The London Telegraph reported in December of 1997 that the Civil liberties Committee of the European Parliament had officially confirmed the existence and purpose of ECHELON. “A global electronic spy network that can eavesdrop on every telephone, e-mail and telex communication around the world will be officially acknowledged for the first time in a European Commission report. …”

The report noted: “Within Europe all e-mail, telephone and fax communications are routinely intercepted by the United States National Security Agency, transferring all target information from the European mainland via the strategic hub of London, then by satellite to Fort Meade in Maryland via the crucial hub at Menwith Hill, in the North York moors in the UK.

“The ECHELON system forms part of the UKUSA system but unlike many of the electronic spy systems developed during the Cold War, ECHELON was designed primarily for non-military targets: governments, organizations and businesses in virtually every country.”

An interesting sidebar appeared in the International Herald Tribune under the headline, “Big Corporate Brother: It Knows More About You Than You Think.” The story details Acxiom Corp, which was a humongous information service hidden in the Ozark foothills. Twenty-four hours a day, Acxiom electronically gathered and sorts all kinds of data about 196 million Americans. Credit card transactions and magazine subscriptions, telephone numbers, real estate records, automotive data, hunting, business and fishing licenses, consumer surveys and demographic detail that would make a marketing department’s research manager salivate. This relatively new (legal) enterprise was known as “data warehousing” or “data-mining”, and it underscores the cruel reality that the fiction of personal privacy has become obsolete. Technology’s ability to collect and analyze data has made privacy a quaint albeit interesting dinosaur.

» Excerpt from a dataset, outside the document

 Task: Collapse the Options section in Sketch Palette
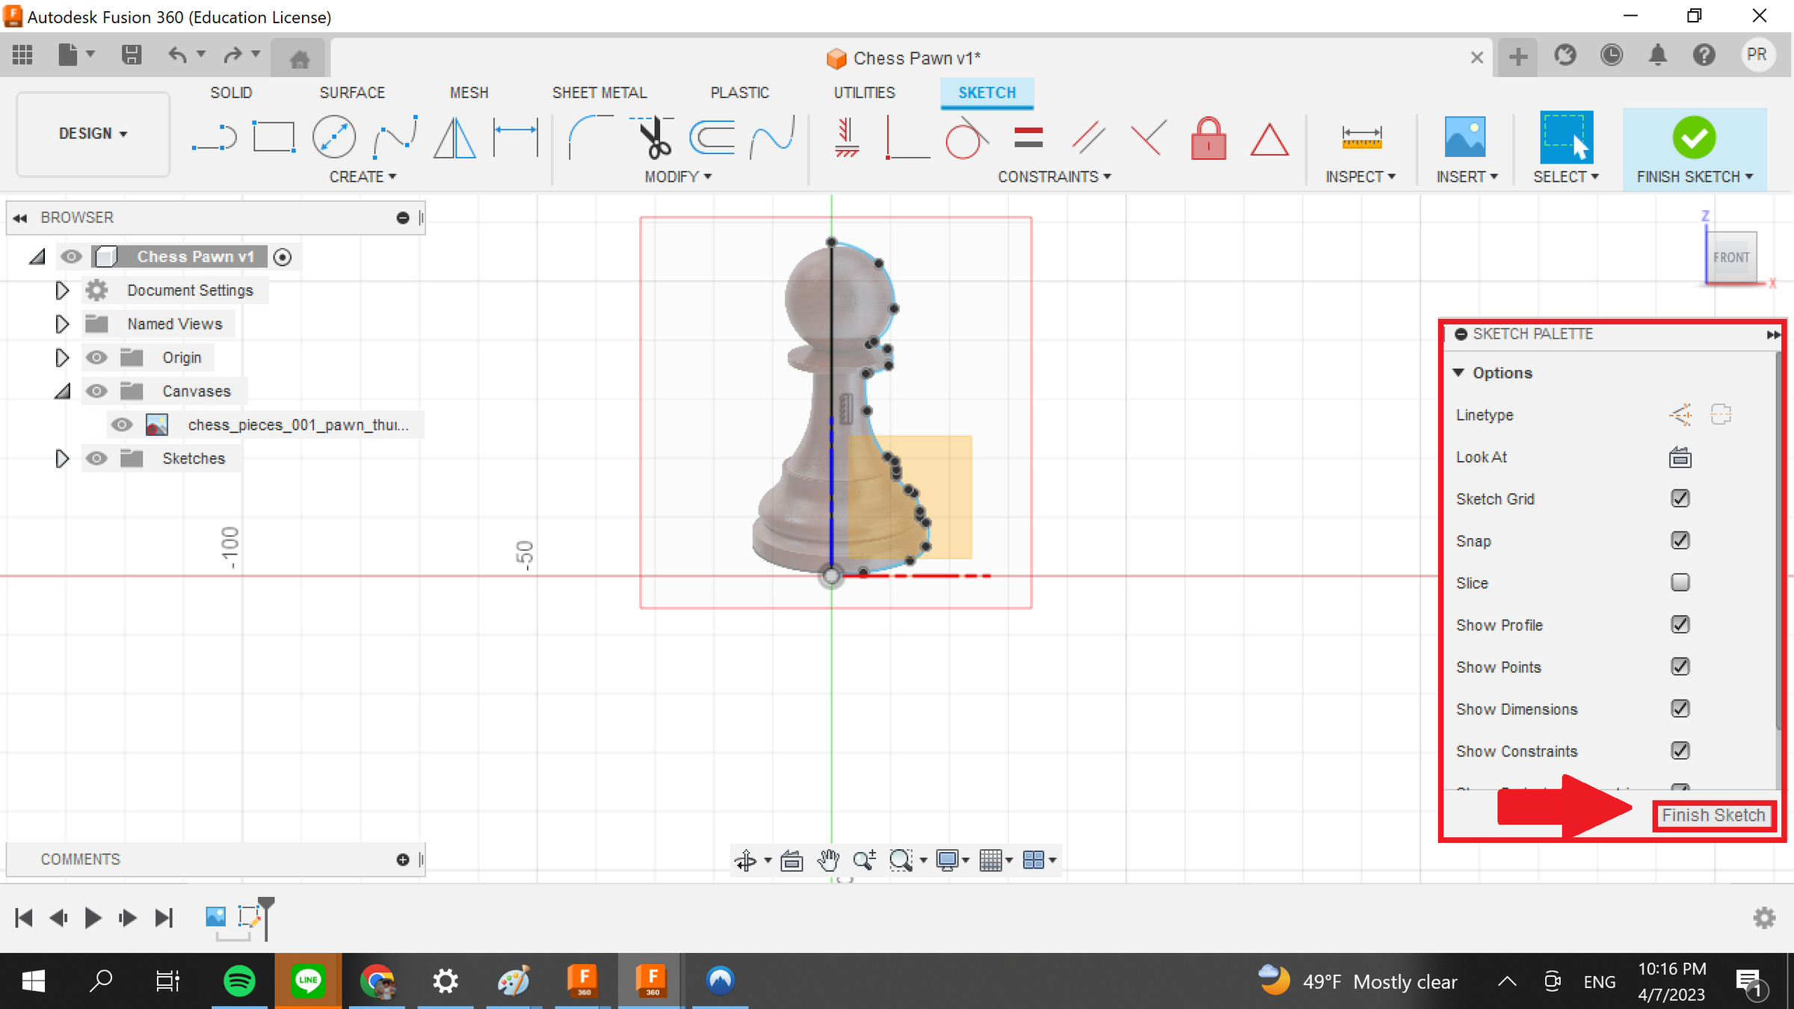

The Tribune reported that “Axciom can often determine whether an American owns a dog or cat, enjoys camping or gourmet cooking, reads the Bible or lots of other books. It can often pinpoint an American’s occupation, car and favorite vacations. By analyzing the equivalent of billions of pages of data, it often projects for its customers who should be offered a credit card or who is likely to buy a computer.”

Most of this information is from y 1998 piece.  Echelon has developed, matured, and morphed into a much more powerful hybrid. ‘Carnivore’ was software to help triage the cacophony of data. Vault 7 and ‘Umbrage’ are logical (some would argue “insidious”) growth.